Regulatory T cells specifically suppress conventional CD8αβ T cells in intestinal tumors of APCMin/+ mice
Louis Szeponik, Paulina Akéus, William Rodin, Sukanya Raghavan, Marianne Quiding‐Järbrink
Abstract
Abstract The presence of activated T cells in colorectal cancer tissues is a strong predictor of patient survival. Our previous studies have shown that regulatory T cells (Treg) are able to reduce T cell transendothelial migration in vitro and accumulation of effector T cells in intestinal tumors in vivo in the murine APC Min/+ model for microsatellite stable intestinal tumors.

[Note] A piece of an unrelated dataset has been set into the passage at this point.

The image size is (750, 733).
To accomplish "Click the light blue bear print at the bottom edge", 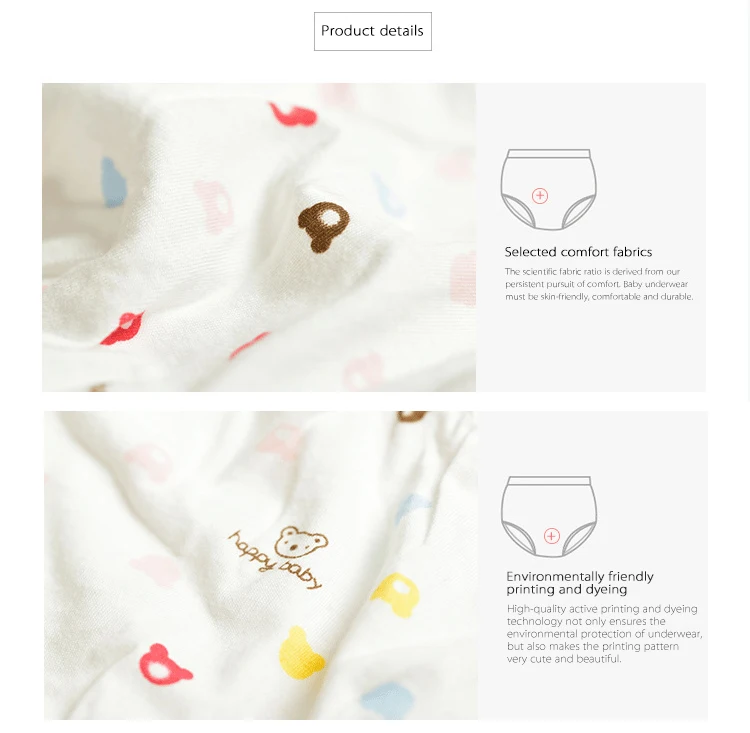I will coord(386,701).
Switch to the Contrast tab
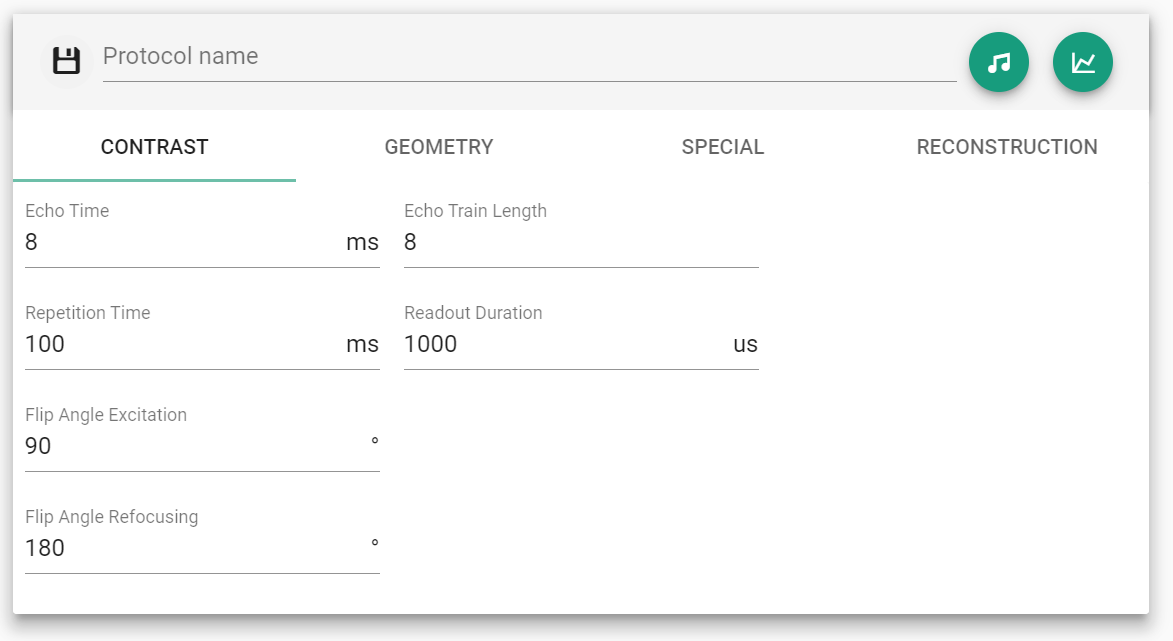Viewport: 1173px width, 641px height. tap(154, 147)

In this study, we investigated the effect of Treg depletion on the density and effector functions of different TCRαβ + and TCRγδ + T cell populations in intestinal tumors. We used the APC Min/+ \DEREG mouse model, which harbor a diphtheria toxin receptor under the control of the FOXP3 promoter, to deplete Treg in tumor bearing mice. We found that the density of conventional TCRαβ + CD8αβ + T cells was significantly increased in Treg-depleted tumors in comparison with Treg-proficient tumors. Furthermore, TCRαβ + CD8αβ + T cells showed increased proliferation and activation as well as increased Granzyme B and IFN-γ production in Treg-depleted tumors. In sharp contrast, the densities and effector functions of TCRαβ + CD8αα + T cells and TCRγδ + T cells remained unchanged by Treg depletion. We also documented a distinct population of IL-17A + TNF + TCRγδ + CD8 − T cells in tumors, which were not affected by Treg depletion. We conclude that Treg depletion affects only conventional TCRαβ + CD8αβ + T cells in intestinal tumors, while unconventional T cells and T cells in unaffected tissue are not altered. Immunotherapies aimed at depleting Treg from tumors may thus be a viable option for reinvigoration of conventional cytotoxic T cells with a Th1 cytokine profile.